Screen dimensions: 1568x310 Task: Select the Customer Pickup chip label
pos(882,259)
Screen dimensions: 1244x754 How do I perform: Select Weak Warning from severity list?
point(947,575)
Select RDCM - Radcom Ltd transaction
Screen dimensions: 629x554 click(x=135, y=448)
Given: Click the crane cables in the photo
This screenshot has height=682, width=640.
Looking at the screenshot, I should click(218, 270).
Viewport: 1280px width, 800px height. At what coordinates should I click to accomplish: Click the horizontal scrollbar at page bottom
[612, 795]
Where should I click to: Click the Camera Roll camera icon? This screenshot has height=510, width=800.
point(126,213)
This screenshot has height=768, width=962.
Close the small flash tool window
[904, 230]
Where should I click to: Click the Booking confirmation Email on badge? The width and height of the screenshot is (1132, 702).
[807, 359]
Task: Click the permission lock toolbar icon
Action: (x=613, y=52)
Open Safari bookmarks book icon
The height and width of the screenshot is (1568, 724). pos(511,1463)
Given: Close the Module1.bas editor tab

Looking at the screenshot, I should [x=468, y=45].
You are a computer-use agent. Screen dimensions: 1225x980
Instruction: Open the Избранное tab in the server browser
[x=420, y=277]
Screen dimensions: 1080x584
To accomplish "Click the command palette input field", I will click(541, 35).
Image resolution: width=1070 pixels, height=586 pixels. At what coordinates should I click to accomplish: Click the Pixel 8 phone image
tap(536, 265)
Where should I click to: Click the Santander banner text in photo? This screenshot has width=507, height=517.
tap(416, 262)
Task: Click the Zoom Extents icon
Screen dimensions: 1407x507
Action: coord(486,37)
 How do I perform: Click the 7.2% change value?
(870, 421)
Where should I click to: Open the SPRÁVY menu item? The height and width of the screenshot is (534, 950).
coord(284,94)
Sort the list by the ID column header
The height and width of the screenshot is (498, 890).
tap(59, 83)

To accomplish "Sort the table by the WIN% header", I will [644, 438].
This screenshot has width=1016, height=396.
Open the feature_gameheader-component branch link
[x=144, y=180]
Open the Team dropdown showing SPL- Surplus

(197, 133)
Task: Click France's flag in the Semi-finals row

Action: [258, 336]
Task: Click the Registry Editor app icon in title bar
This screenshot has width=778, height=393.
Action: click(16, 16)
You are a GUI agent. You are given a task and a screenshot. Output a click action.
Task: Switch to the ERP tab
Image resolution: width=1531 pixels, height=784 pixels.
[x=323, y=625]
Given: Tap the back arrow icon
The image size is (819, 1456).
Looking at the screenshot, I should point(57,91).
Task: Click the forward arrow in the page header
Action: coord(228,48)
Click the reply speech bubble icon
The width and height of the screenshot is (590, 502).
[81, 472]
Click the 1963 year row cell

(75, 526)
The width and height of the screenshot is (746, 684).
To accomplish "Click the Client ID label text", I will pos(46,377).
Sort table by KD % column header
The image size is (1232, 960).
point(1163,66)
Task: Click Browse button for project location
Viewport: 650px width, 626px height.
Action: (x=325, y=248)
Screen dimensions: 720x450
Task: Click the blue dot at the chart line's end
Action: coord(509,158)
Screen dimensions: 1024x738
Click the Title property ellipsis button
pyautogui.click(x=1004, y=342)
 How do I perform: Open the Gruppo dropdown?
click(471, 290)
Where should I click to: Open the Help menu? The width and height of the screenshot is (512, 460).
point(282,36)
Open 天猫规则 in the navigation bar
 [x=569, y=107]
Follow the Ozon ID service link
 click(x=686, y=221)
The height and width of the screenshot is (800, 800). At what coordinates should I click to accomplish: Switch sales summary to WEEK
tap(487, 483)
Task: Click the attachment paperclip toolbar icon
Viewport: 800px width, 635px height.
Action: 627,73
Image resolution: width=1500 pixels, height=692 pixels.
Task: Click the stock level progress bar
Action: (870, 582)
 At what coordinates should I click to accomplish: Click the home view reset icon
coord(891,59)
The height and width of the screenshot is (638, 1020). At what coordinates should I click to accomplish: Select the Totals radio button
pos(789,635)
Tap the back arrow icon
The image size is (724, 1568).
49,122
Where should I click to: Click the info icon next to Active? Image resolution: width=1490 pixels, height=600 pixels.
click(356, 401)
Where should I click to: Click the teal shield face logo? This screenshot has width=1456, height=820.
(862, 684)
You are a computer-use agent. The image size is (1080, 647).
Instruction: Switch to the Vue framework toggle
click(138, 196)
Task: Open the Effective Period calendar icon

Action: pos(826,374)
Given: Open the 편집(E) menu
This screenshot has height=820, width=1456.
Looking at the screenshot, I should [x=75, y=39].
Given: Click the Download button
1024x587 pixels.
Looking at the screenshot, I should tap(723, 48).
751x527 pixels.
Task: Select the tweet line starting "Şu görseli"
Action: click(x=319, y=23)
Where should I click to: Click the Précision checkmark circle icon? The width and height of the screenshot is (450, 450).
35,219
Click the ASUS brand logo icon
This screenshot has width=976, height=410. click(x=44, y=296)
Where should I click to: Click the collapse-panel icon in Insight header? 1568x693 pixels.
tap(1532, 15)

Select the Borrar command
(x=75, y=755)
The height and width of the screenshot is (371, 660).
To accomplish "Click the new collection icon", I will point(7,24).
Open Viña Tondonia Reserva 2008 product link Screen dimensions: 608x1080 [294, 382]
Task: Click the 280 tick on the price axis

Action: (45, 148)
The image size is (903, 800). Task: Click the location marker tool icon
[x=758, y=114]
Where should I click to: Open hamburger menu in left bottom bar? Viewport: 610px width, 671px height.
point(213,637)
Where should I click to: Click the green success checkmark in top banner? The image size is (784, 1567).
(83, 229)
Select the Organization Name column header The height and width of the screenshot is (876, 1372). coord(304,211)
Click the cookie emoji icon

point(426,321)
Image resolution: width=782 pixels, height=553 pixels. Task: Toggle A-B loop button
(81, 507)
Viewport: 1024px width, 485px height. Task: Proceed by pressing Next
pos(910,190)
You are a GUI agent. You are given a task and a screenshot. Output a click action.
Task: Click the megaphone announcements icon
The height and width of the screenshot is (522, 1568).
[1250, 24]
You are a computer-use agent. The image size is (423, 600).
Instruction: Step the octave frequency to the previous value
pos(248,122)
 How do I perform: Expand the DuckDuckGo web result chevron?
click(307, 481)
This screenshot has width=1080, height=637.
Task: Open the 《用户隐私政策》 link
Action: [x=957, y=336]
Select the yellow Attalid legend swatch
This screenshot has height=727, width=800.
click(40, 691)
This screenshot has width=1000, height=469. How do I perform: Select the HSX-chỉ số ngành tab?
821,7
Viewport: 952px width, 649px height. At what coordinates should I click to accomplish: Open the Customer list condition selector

....................

• The task: Would you copy, unchanged, the stretch of the records above that begins at the line containing "Task: Click the Zoom Extents icon" and ends at the line containing "Given: Tap the back arrow icon", and only that?

• Exercise output:
Task: Click the Zoom Extents icon
Screen dimensions: 1407x507
Action: coord(486,37)
 How do I perform: Click the 7.2% change value?
(870, 421)
Where should I click to: Open the SPRÁVY menu item? The height and width of the screenshot is (534, 950).
coord(284,94)
Sort the list by the ID column header
The height and width of the screenshot is (498, 890).
tap(59, 83)

To accomplish "Sort the table by the WIN% header", I will [644, 438].
This screenshot has width=1016, height=396.
Open the feature_gameheader-component branch link
[x=144, y=180]
Open the Team dropdown showing SPL- Surplus

(197, 133)
Task: Click France's flag in the Semi-finals row

Action: [258, 336]
Task: Click the Registry Editor app icon in title bar
This screenshot has width=778, height=393.
Action: click(16, 16)
You are a GUI agent. You are given a task and a screenshot. Output a click action.
Task: Switch to the ERP tab
Image resolution: width=1531 pixels, height=784 pixels.
[x=323, y=625]
Given: Tap the back arrow icon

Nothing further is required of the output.